Its crown is born in a world ruled by the monsoon: lakes, plateaus and powerful tributaries such as the White Nile spring forth in lush tropical landscapes. Further down, as the tree descends, the branches become thinner: the Blue Nile and the Red Nile, sometimes dry for part of the year, struggle to maintain their flow. Some disappear under the sand only to reappear with the rains: these are the wadis, the river's ghost branches. The Nile flows through areas where it hardly ever rains, but where life nevertheless depends entirely on it. Such is the moving beauty of that tree.
This contrast, this shifting line between humidity and aridity, is matched by another: that of languages and cultures. In the north, Arabic; in the south, Nilo-Saharan and Bantu languages. Once again, the Nile connects opposites.
Its shape is striking: a long, slender trunk, starting from Lake Victoria and its canopy of powerful tributaries, to the Egyptian delta, a broad and fragile root that sinks into the Mediterranean. Along the way, the trunk thins and loses its branches. It is a desert tree, adapted to drought, which reduces its activity during the dry season in order to survive. The Nile, too, beats like a heart, swelling during the rainy season and then ebbing away. This rhythm has shaped entire civilisations.
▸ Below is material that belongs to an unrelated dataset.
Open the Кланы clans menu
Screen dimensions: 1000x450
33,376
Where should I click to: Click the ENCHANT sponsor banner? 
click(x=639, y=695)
But humans messed with the tree. In 1970, the Aswan Dam put an end to seasonal flooding. The heartbeat of the Nile, so vital to the soil and crops, was stopped. Lake Nasser, a vast artificial sea, flooded the river's memory. Ancient Egypt lived to the rhythm of the Nile. East bank: life. West bank: the dead. Today, Islam and hydroelectric power have replaced the gods and sacred silt.
The Nile flows through 11 countries and feeds 257 million people — a shared, disputed, essential river. Who will keep the water, the root, the trunk or the treetop? Who will reap the fruits of the tree? The Nile is as much political as it is geographical. It is the lifeline of a region, as it always happens.
Which tree embodies this river? The date palm, no doubt. It is a tree of the desert, a source of food, its bare trunk rising towards a crown of leaves: like the Nile, it has a dry base and a lush top. It is a symbol of adaptation and continuity. A tree-river with deep roots and precious fruits, torn between abundance and tension.